• TASK REQUIREMENTS
- A) Decide whether each statement (i)–(iii) agrees with the teacher wellbeing text below. Answer yes or no for each, and quote the words from the text that decide it.
(i) Under the Fair Work Act 2009, every permanent employee is entitled to at least 10 days of sick/personal leave.
(ii) A medical certificate has to state what illness the teacher has.
(iii) An employer is told how many EAP sessions a staff member has used.
- B) Write the next part of the teacher wellbeing text below, starting right after its last line.

Government school EAP contacts
EAP contacts by state
Wellbeing resources for all teachers
Support resources
If a school change is the right next step, browse teaching jobs by state, sector, and employment type. Sometimes the same work in a different environment changes everything.
? Frequently asked questions
What is the difference between teacher stress and teacher burnout?
Stress is temporary and tied to specific demands — it resolves when the pressure reduces. Burnout is chronic and involves three specific changes: persistent exhaustion that does not recover with rest, emotional distance or cynicism toward your work, and a declining sense that your efforts make a difference. If you feel mostly fine during school holidays but the dread returns as term approaches, that pattern points to occupational burnout. If low mood persists through holidays too, see a GP.
How much sick leave do teachers get in Australia?
Government school teachers in NSW and Victoria are entitled to 15 days paid sick/personal leave per year, fully cumulative. QLD state school teachers receive a 10-day credit on commencement, then accrue at approximately half a day per 18 days of service. All permanent employees are entitled to a minimum of 10 days under the Fair Work Act 2009. Catholic school EAs typically match government conditions; independent schools vary. Sick/personal leave covers mental health conditions. A medical certificate does not need to specify the nature of the illness — it need only confirm you are unfit for work.
Can I access my EAP without telling my principal?
Yes. EAP services are confidential. You call or contact the EAP provider directly. Your employer does not receive any information about whether you called, what you discussed, or how many sessions you have used. NSW DoE staff call 1800 951 198; VIC DET staff call 1300 291 071; QLD DoE staff call 1800 604 640.
Will taking extended leave affect my teacher registration?

• INFORMATION SHOWN

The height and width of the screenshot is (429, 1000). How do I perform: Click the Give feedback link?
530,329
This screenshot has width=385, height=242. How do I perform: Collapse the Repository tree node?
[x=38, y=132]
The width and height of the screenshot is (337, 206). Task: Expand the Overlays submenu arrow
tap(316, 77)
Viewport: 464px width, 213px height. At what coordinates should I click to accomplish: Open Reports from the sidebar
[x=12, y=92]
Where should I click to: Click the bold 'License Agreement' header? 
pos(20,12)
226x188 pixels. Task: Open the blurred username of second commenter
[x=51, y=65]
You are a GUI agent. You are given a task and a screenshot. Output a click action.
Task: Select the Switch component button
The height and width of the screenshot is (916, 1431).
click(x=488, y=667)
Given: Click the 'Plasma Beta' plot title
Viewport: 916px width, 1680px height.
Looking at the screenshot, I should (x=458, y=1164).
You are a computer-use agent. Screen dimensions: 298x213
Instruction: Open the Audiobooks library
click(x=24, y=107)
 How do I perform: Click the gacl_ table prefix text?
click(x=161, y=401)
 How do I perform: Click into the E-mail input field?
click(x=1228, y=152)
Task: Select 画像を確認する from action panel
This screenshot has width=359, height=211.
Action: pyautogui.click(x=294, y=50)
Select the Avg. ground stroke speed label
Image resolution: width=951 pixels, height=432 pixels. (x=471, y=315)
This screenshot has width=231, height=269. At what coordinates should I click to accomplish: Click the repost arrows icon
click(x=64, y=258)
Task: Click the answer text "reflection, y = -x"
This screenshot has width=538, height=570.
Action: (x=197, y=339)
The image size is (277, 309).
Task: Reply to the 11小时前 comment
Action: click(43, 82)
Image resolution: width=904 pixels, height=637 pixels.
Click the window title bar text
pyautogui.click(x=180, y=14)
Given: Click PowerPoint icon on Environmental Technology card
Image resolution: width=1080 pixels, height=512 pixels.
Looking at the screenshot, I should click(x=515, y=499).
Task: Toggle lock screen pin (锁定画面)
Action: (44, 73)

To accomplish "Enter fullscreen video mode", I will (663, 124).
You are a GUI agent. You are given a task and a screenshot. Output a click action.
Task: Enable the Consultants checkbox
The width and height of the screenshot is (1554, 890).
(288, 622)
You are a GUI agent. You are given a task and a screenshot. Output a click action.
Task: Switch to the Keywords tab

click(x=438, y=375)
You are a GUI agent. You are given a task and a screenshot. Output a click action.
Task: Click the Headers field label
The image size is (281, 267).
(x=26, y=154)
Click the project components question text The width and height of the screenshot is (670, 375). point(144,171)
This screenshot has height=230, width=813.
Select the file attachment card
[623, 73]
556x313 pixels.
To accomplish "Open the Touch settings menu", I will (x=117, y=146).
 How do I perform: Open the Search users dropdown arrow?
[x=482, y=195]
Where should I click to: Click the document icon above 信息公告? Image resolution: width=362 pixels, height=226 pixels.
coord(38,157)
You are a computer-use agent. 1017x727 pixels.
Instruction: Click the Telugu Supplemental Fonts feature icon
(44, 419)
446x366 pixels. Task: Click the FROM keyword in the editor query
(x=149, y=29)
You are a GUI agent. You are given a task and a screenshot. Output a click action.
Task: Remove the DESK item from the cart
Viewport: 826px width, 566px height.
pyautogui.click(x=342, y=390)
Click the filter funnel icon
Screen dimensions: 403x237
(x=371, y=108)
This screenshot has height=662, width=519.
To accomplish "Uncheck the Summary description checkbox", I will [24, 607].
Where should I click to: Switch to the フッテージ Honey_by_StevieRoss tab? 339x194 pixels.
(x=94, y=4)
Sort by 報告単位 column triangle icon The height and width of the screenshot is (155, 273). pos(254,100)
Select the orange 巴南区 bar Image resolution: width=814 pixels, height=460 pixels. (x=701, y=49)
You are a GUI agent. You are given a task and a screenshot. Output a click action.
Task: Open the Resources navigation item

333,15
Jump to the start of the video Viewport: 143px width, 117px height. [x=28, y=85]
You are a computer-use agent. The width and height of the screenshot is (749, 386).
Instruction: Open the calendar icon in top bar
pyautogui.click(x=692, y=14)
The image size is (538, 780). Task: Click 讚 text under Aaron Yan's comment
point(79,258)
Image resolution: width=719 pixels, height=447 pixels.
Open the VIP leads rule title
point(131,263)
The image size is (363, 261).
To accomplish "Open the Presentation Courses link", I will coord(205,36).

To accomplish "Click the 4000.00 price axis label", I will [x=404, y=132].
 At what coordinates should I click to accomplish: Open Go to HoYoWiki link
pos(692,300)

• EXPECTED RESULTS
- A)
(i) Yes: "All permanent employees are entitled to a minimum of 10 days under the Fair Work Act 2009."
(ii) No: "A medical certificate does not need to specify the nature of the illness — it need only confirm you are unfit for work."
(iii) No: "Your employer does not receive any information about whether you called, what you discussed, or how many sessions you have used."

- B)
In most states, no, provided you apply for the appropriate leave or non-practising category with your registration authority before your break. NSW teachers can apply for a Leave of Absence through NESA (6 months to 5 years), which pauses the accreditation clock. VIC teachers can apply for non-practising status via VIT and return by completing 20 days teaching and 20 hours PD in their return year. QLD registration renews every five years even without recency of practice — a Returning to Teaching condition is applied. The key in all states: do not let registration lapse by inaction; apply prospectively.
How do I return to teaching after taking extended leave?
The most practical path is casual relief teaching. It lets you return at your own pace, in schools you choose, without committing to a timetable. Most systems accept CRT applications from returning teachers, including those with a Returning to Teaching condition on their registration. You build days toward recency requirements while testing whether you are ready for a more committed role. Contact your state's registration authority before returning to ensure your registration status is current.
Is it the school or the profession that is the problem?
School-specific burnout typically presents as: you felt fine in previous roles, colleagues describe the same conditions, there is high staff turnover, or a particular management culture is the source. Profession-specific burnout typically presents as: the same exhaustion appeared across schools, the core activities of teaching feel draining regardless of context. Both are valid experiences and point to different solutions — a school change versus a career restructure. If symptoms are severe, this distinction is secondary to getting clinical support first.